A fitted GAM/SCAM model used to predict statistical power.

xmin

Numeric value giving the minimum log2(sample size) considered in the search. Default is log2(5).

xmax

Numeric value giving the maximum log2(sample size) considered in the search. Default is log2(500).

ngrid

Integer specifying the number of grid points used when searching for the sample size solution. Default is 1000.

Details

The function first constructs a grid of candidate sample sizes on the log2 scale between xmin and xmax. Predicted power values are then obtained from the fitted model for each grid point. The smallest sample size at which the predicted power reaches the target value is identified, and linear interpolation is used to refine the estimate.

Value

A numeric value representing the estimated sample size required to achieve the target power. Returns NA if the target power is not reached within the specified search range.


Solve for the sample size required to achieve a target statistical power

Description

This function estimates the sample size required to achieve a specified target statistical power using a fitted GAM/SCAM power model. The function first attempts to solve for the sample size using a root-finding algorithm. If the root-finding procedure fails, a grid-based interpolation method is used as a fallback to obtain an approximate solution.

Usage

ss_solver(
  target_power,
  logmean,
  abs_lfc,
  model,
  xmin = log2(5),
  xmax = log2(500)
)

Arguments

target_power

Numeric value specifying the desired statistical power.

logmean

Numeric value representing the log mean abundance.

abs_lfc

Numeric value representing the absolute log fold change.

model

A fitted GAM/SCAM model used to predict statistical power.

xmin

Numeric value giving the minimum log2(sample size) considered in the search. Default is log2(5).

xmax

Numeric value giving the maximum log2(sample size) considered in the search. Default is log2(500).

Details

The function first attempts to compute the required sample size using a root-finding approach implemented in uniroot_ss(). If this method fails (for example, due to numerical issues or if the root cannot be bracketed within the specified interval), the function falls back to a grid-based interpolation approach implemented in sample_size_ss_interp().

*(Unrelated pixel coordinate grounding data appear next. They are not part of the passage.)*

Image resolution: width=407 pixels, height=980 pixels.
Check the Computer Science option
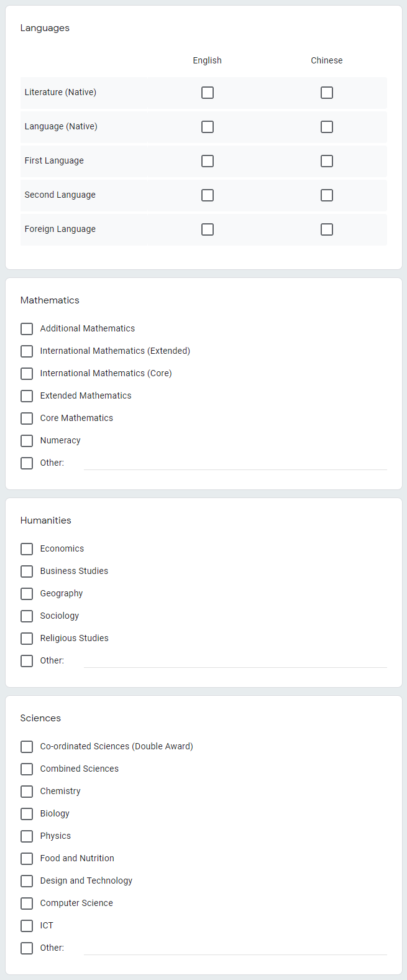27,904
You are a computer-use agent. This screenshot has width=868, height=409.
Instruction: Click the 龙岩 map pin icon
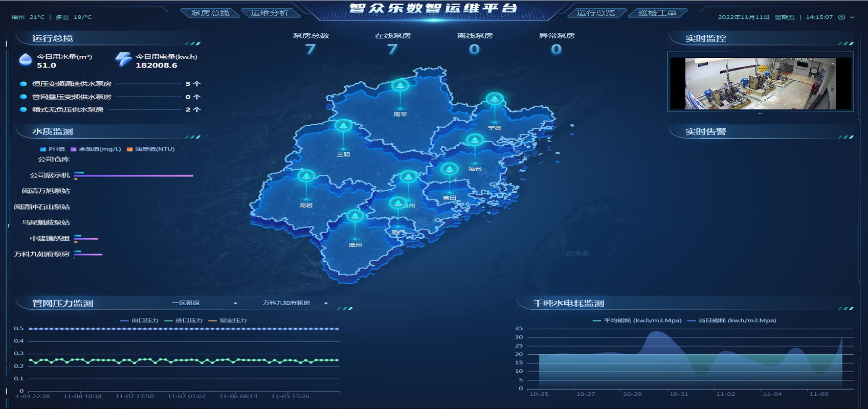306,176
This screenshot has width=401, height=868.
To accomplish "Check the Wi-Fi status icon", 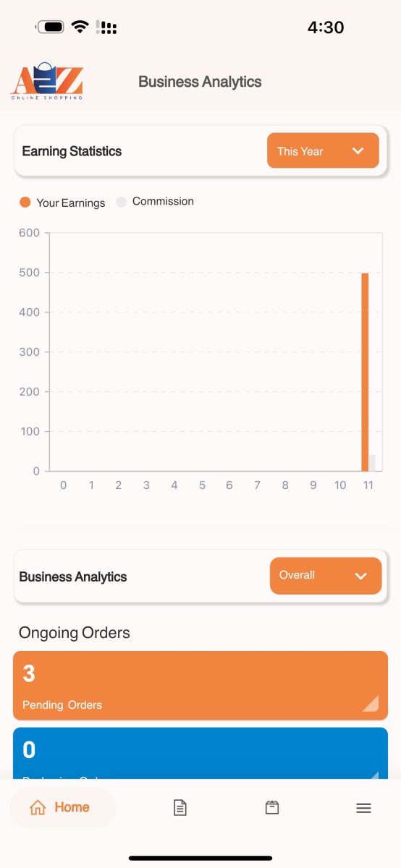I will pos(80,27).
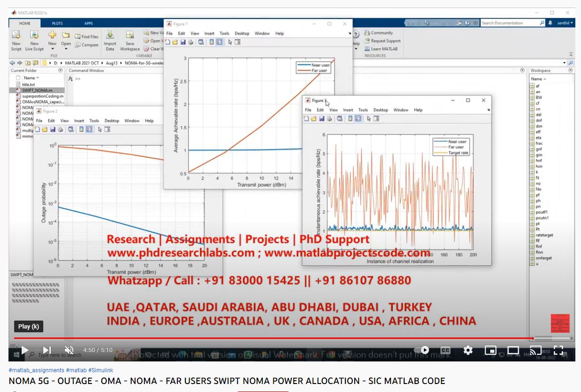Open the #matlab_assignments hashtag link
581x392 pixels.
[36, 370]
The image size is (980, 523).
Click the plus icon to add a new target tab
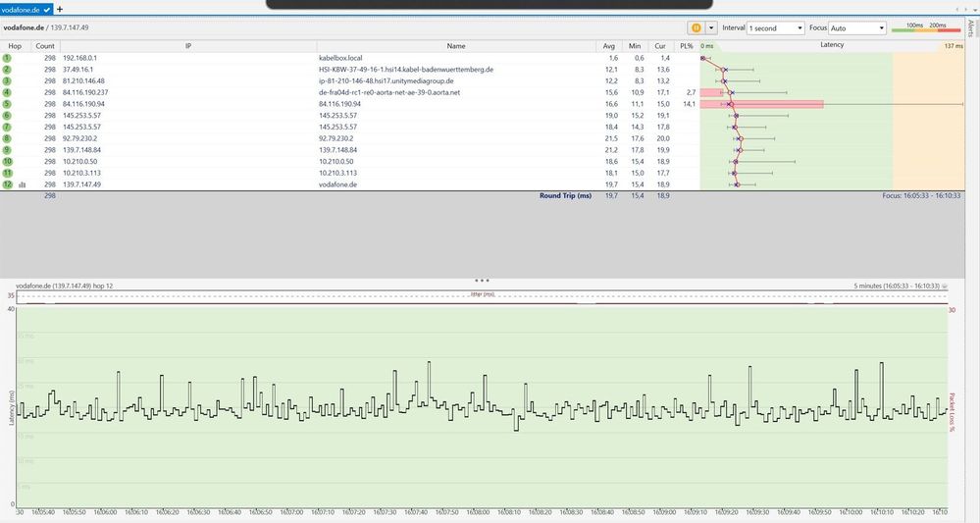click(x=60, y=10)
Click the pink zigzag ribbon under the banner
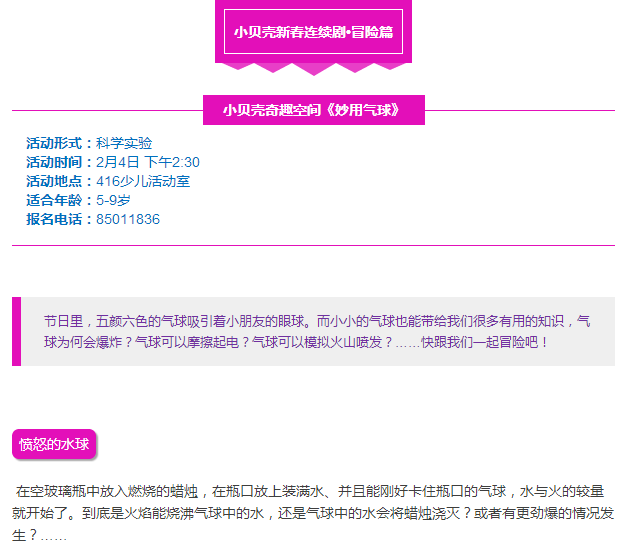This screenshot has width=623, height=545. [313, 67]
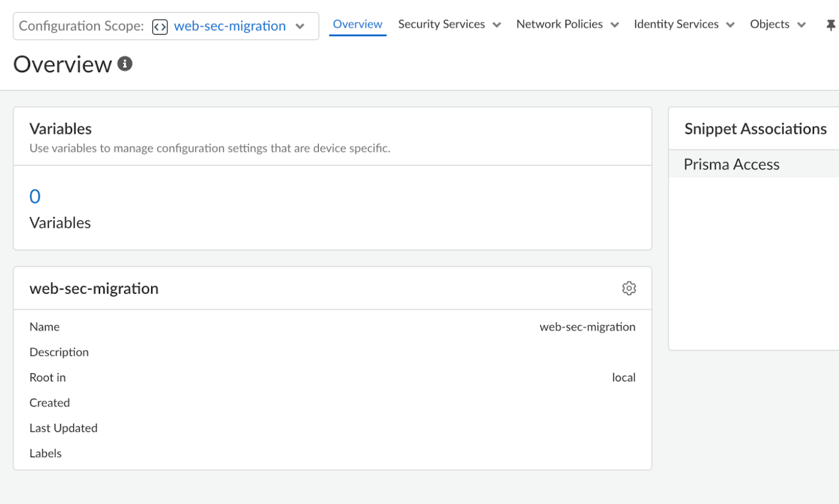The width and height of the screenshot is (839, 504).
Task: Expand the Objects chevron arrow
Action: (801, 25)
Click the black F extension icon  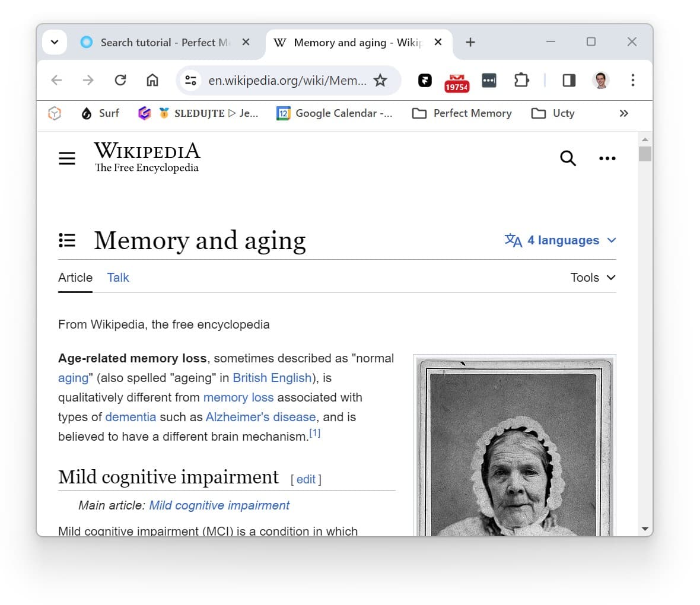[425, 80]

A warning is issued if the target power is specified as 0 or 1, since these values correspond to unrealistic design targets in most practical applications.

Value

A numeric value representing the estimated sample size required to achieve the target power.


Sample Size estimation function using uniroot

Description

Sample Size estimation function using uniroot

Usage

uniroot_ss(
  target_power,
  logmean,
  abs_lfc,
  model,
  xmin = log2(10),
  xmax = log2(5000),
  maxiter = 10000,
  max_report = 2000
)

Arguments

target_power

Numeric value specifying the desired statistical power.

logmean

Numeric value representing the log of the mean abundance.

abs_lfc

Numeric value representing the absolute log fold change.

model

A fitted GAM/SCAM model used to predict statistical power.

xmin

Numeric value giving the minimum sample size considered in the search.

xmax

Numeric value giving the maximum sample size considered in the search.

maxiter

maximum number of iterations

max_report

maximum group sample size to be predicted. Any predicted sample size that exceed max_report will be reported as "> max_report"

Value

A numeric value corresponding to the estimated sample size required to achieve the target power.